[MATERIAL TO PROCESS — start]

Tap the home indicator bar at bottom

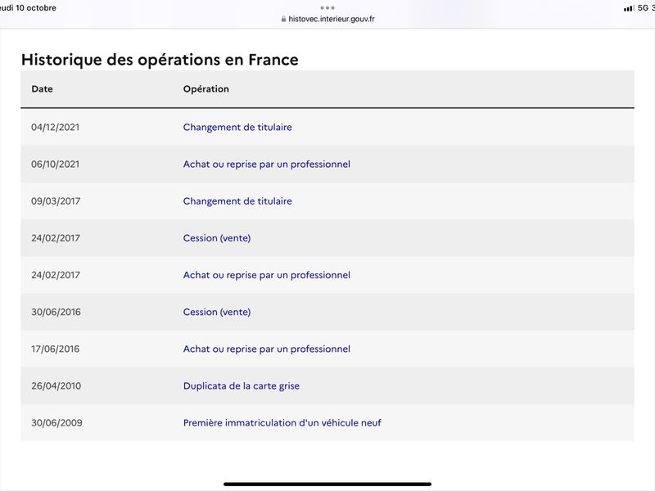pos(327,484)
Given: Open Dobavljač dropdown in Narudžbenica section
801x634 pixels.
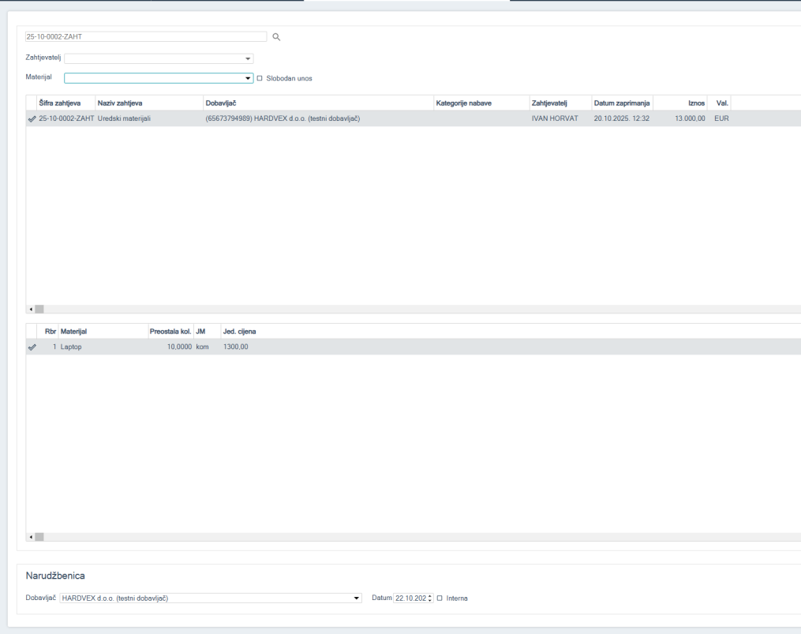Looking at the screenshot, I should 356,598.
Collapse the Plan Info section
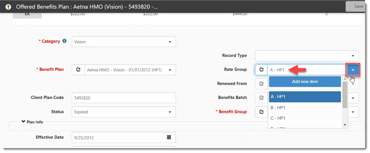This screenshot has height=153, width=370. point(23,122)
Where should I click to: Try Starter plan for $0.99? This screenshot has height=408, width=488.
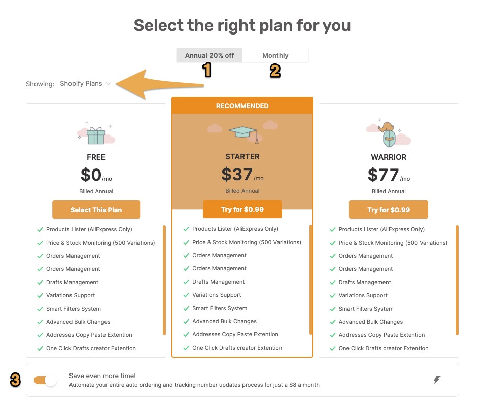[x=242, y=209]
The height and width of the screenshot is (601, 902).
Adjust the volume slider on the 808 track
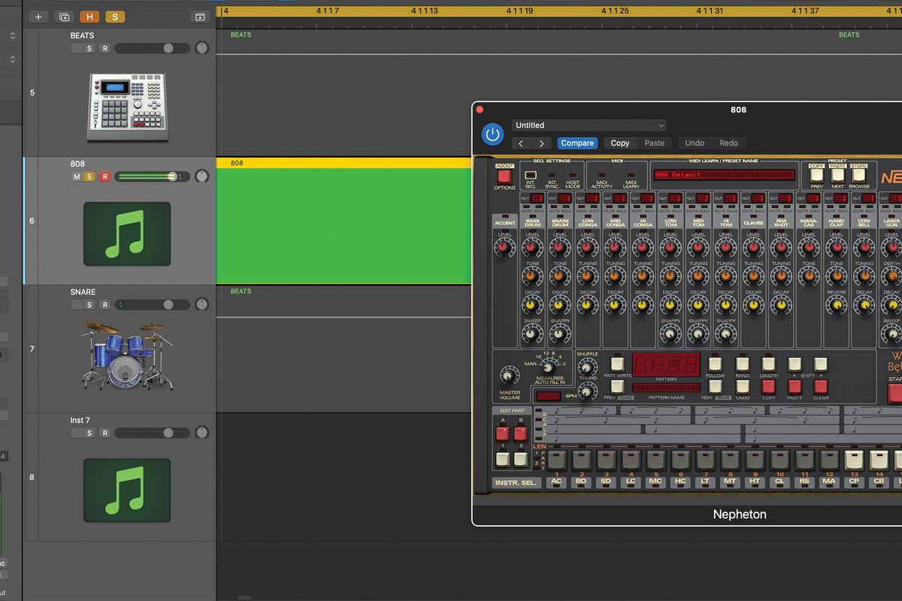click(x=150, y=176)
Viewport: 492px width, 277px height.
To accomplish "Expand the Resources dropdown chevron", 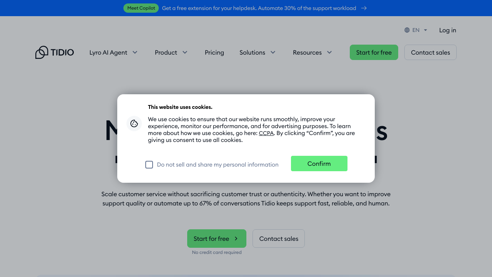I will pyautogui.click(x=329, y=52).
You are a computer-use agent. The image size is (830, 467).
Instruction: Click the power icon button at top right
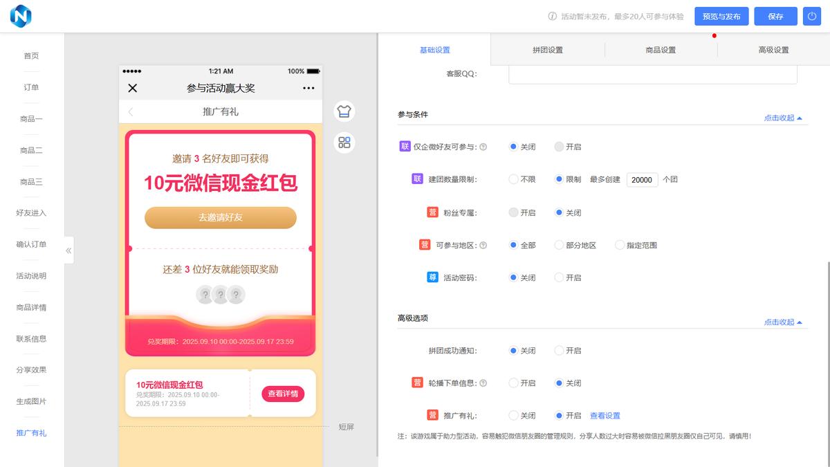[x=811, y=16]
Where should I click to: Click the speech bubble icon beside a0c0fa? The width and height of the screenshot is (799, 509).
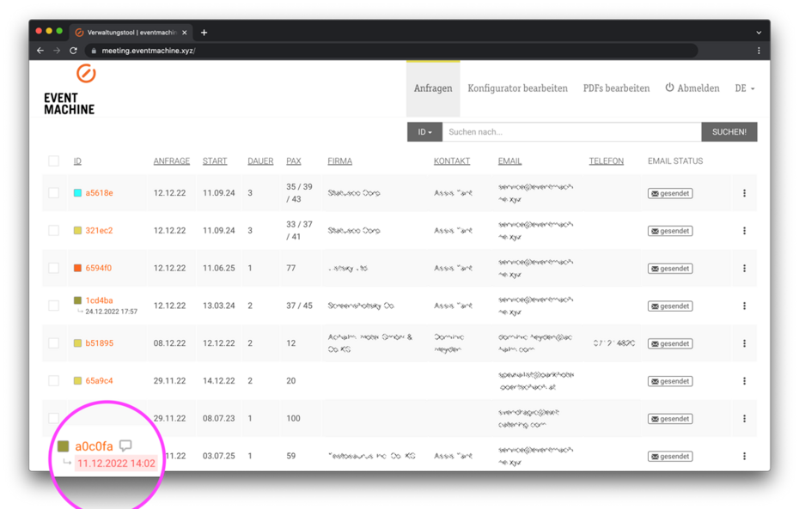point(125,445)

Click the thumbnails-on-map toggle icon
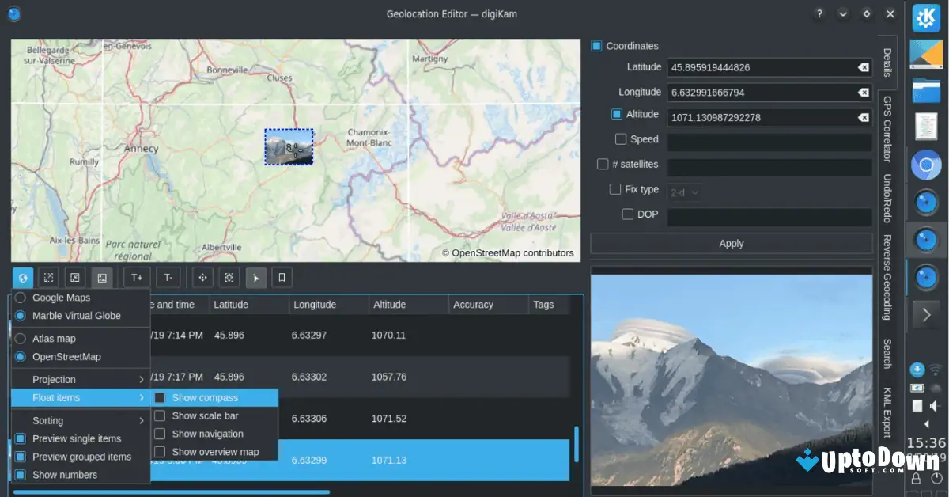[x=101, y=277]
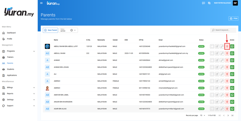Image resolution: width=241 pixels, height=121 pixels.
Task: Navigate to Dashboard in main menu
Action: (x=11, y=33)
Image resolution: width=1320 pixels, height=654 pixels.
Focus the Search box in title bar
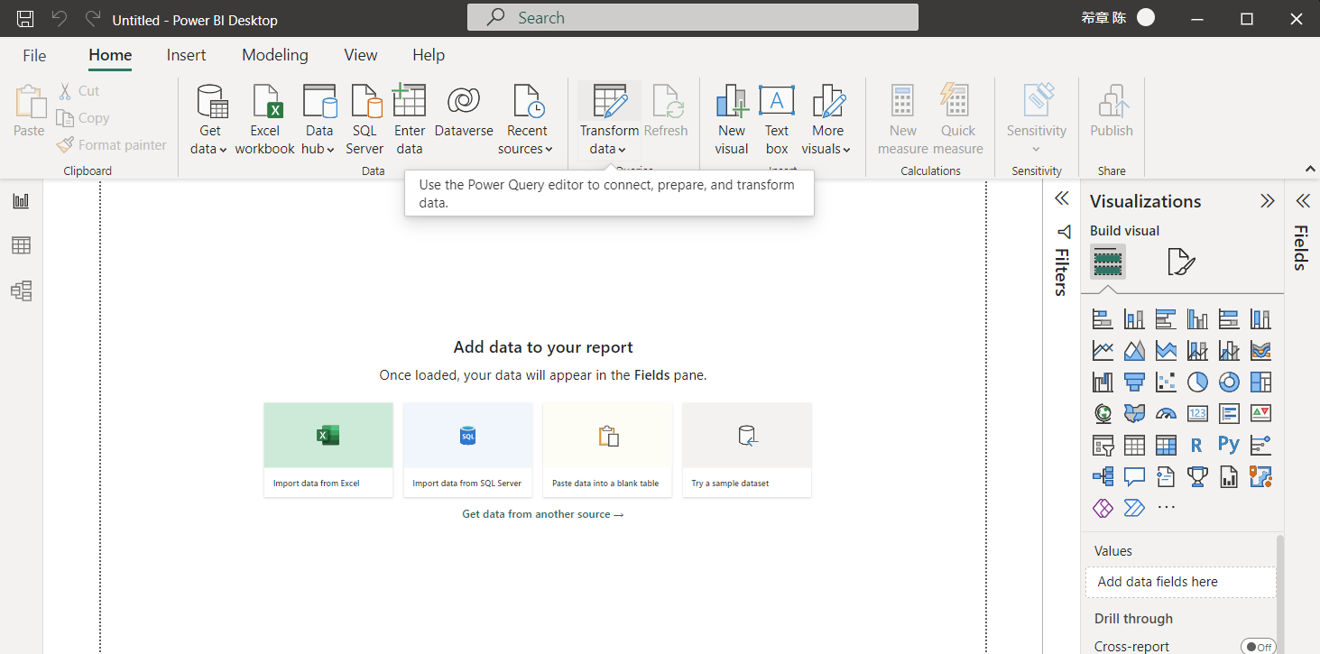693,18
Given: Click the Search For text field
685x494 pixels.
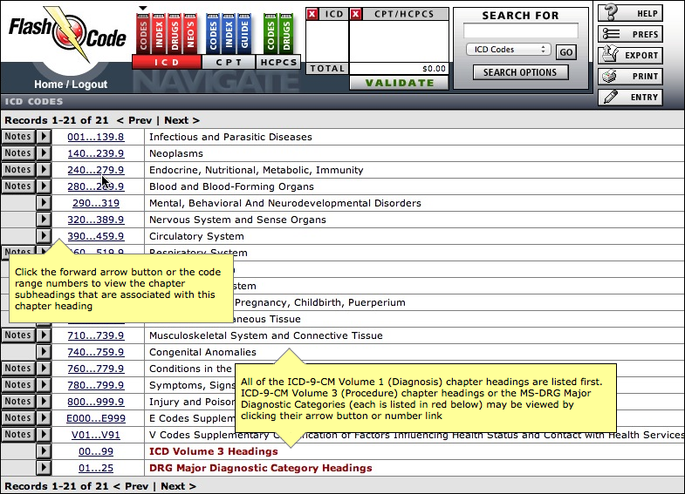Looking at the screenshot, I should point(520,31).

[MATERIAL TO PROCESS — finish]

> REQUIREMENT
Please return the data above exactly as it stands from the line with "Collapse the Plan Info section" to the line with "The height and", keeping both of those lines but none of the pictures.

> SOLVED PROBLEM
Collapse the Plan Info section
This screenshot has height=153, width=370. point(23,122)
Where should I click to: Try Starter plan for $0.99? This screenshot has height=408, width=488.
[x=242, y=209]
The height and width of the screenshot is (601, 902).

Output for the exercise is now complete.